> _DOCUMENT SOURCE_
──────────────────────────────
Un avant-goût printanier

Crédit photo : Agence QMI

Par Francis A-Trudel | Le Journal de Montréal

L’incursion d’un temps doux printanier dans l’air de février se prolongera jusqu’à vendredi, selon Environnement Canada.

La journée d’hier semblait vouloir donner raison aux marmottes à l’ombre timide ayant prédit un printemps hâtif.

Grâce aux chauds rayons du soleil, le mercure est monté d’un degré au-dessus des normales de saison pour atteindre -2 ºC.

Et les températures prévues cette semaine s’annoncent plutôt intéressantes.

«Nous allons passer au-dessus des normales de saison aujourd’hui et demain, avec une pointe de temps doux en milieu de semaine», affirme le météorologue Jean Thériault, d’Environnement Canada.

Le mercure, qui dépassera le point de congélation toute la semaine, « devrait alors grimper jusqu’à 5 ºC ».

Pluie et neige

Deux systèmes attendus en milieu et fin de semaine sur l’ensemble de la province devraient cependant refroidir les ardeurs de ce printemps précoce.
──────────────────────────────
> _MATÉRIEL FOURNI_
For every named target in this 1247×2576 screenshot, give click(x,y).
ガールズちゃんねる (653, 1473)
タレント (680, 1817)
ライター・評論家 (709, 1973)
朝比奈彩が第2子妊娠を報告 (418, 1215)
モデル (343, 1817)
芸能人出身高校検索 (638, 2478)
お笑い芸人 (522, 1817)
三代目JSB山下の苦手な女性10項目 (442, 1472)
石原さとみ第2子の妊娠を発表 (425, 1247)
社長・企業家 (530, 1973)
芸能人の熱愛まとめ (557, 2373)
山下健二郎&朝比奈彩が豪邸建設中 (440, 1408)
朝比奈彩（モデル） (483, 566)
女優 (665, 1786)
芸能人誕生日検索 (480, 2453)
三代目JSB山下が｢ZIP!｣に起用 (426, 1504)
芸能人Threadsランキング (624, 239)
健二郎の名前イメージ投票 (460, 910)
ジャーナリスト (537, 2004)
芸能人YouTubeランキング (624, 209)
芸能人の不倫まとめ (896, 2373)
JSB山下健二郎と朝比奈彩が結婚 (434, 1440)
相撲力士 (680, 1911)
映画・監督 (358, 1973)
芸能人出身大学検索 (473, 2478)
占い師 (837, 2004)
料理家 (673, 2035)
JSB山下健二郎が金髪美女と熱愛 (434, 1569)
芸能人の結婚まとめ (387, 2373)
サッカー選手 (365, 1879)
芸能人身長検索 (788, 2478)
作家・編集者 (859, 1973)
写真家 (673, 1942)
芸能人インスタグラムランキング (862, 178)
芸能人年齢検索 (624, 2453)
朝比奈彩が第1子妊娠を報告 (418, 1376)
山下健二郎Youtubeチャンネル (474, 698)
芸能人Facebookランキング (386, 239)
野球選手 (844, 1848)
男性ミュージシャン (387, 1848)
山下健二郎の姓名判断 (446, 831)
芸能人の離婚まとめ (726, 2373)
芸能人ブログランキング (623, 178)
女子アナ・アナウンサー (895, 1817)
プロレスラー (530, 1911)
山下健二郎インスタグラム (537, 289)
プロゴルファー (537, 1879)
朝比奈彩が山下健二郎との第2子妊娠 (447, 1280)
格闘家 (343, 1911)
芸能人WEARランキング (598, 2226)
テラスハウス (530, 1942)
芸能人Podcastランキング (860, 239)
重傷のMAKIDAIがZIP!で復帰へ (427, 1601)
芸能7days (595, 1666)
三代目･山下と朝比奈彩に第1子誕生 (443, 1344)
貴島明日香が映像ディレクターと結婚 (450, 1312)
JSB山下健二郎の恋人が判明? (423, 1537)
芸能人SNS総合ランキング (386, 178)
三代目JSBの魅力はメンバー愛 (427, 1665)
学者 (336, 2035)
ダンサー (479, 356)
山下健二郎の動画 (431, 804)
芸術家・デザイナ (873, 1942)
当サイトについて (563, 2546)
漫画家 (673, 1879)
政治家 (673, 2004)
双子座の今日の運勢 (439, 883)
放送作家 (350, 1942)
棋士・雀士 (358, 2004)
──────────────────────────────
> _CONSIGNES DE LA TÂCHE_
Reproduisez le passage de l'article sur le temps doux qui débute par les mots contenant « La journée d’hier » et s'achève sur « atteindre -2 ºC. », en substituant « hirondelles » à « marmottes ».

> _RÉPONSE À LA TÂCHE_
La journée d’hier semblait vouloir donner raison aux hirondelles à l’ombre timide ayant prédit un printemps hâtif.

Grâce aux chauds rayons du soleil, le mercure est monté d’un degré au-dessus des normales de saison pour atteindre -2 ºC.